Телега проезжает мимо аббата и академиков, ребенок на руках у женщины начинает плакать. Безутешный детский крик перекрывает голоса толпы.
– Невыносимо, – произносит потрясенный дон Эрмохенес.
Не он один поражен зрелищем. Несколько женщин, рыночных торговок, склонных, подобно ему, к состраданию, что-то выкрикивают, защищая молодую мать и ее ребенка, и в ярости бранят полицейских. Их негодующие вопли меняют настроение толпы: оскорбления и издевки внезапно стихают, вместо них раздаются голоса сочувствия и возмущения. Брингас с довольным видом любуется сценой, язвительно улыбаясь.
– Вот она, переменчивость толпы, – произносит он. – Все-таки не все потеряно. Остались кое-где совесть и порядочность… И люди, которым не безразлична несправедливость и чужое несчастье. Эти люди грозят кулаком небу, где нет никаких богов… Сегодня их кулак все еще пуст, но однажды он поднимет орудие мщения – очистительный факел!
Гул возрастает. Как пороховой дым, крики негодования окутывают толпу, которая теперь на все лады чихвостит и распекает полицейских. Брингас с готовностью присоединяется к ним.
– Долой произвол! – яростно голосит он. – Смерть дурному правительству и бесчестным притеснениям!
– Ради бога, сеньор аббат, – в ужасе бормочет дон Педро, тщетно стараясь его унять. – Пожалуйста, успокойтесь!
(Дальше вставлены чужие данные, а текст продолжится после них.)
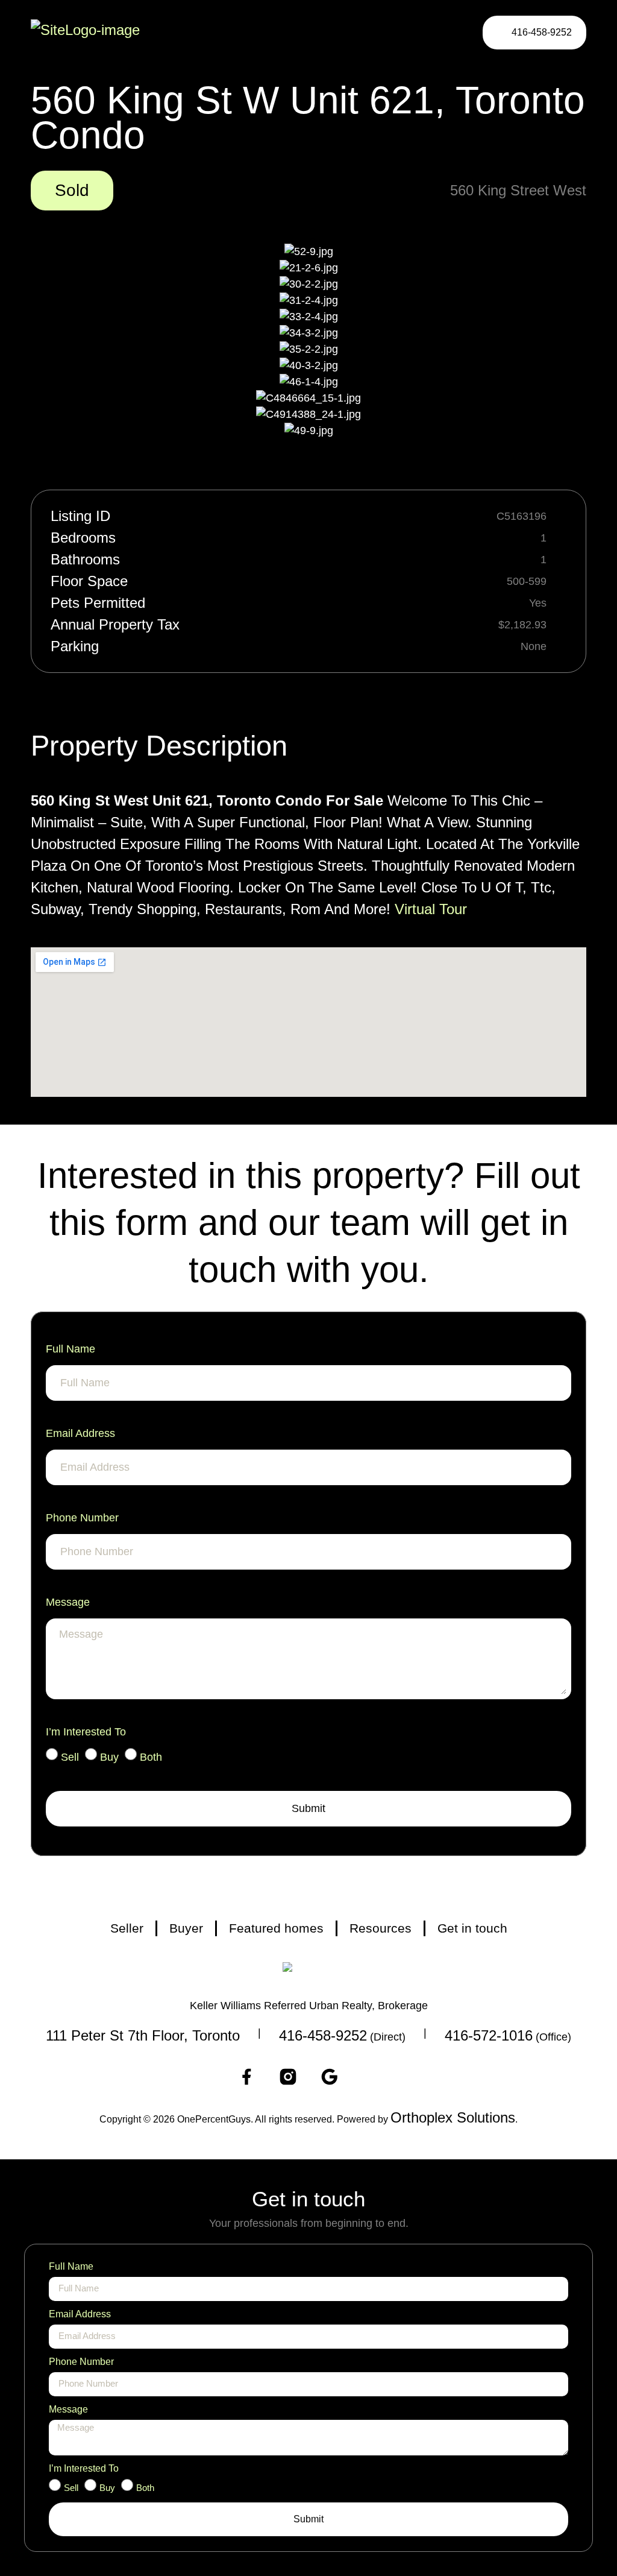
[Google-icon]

Брингас смотрит на него помутневшим взглядом.
– Успокоиться, говорите? Вы хотите, чтобы я успокоился, став очевидцем этого омерзительного зрелища? К черту спокойствие! Долой произвол и штыки!
Именно штыки и принимаются утихомиривать разбушевавшуюся толпу. Торговки требуют у полицейских освободить юную мать, но те яростно отталкивают их, целясь из ружей, которые мгновение назад висели за спиной. От этого возмущенные крики собравшихся становятся еще громче, толпа колышется, словно пшеница под ветром. Зеваки мигом ополчаются против гвардейцев, кое-кто уже швыряет в них булыжники. Командующий офицер выхватывает саблю.
– Отсюда надо уходить, и побыстрее, – говорит адмирал.
– Никогда! – вне себя вопит Брингас. – Свободу матери и ее ребенку! Свободу этим несчастным!
Он яростно кричит по-французски, указывая тростью в сторону телеги. Какие-то оборванные молодые люди и примкнувшие к ним доходяги самой завалящей наружности вслед за торговками осаждают гвардейцев, пытаясь прорваться к повозке и освободить пленниц. Сыпятся первые удары кулаками и прикладами.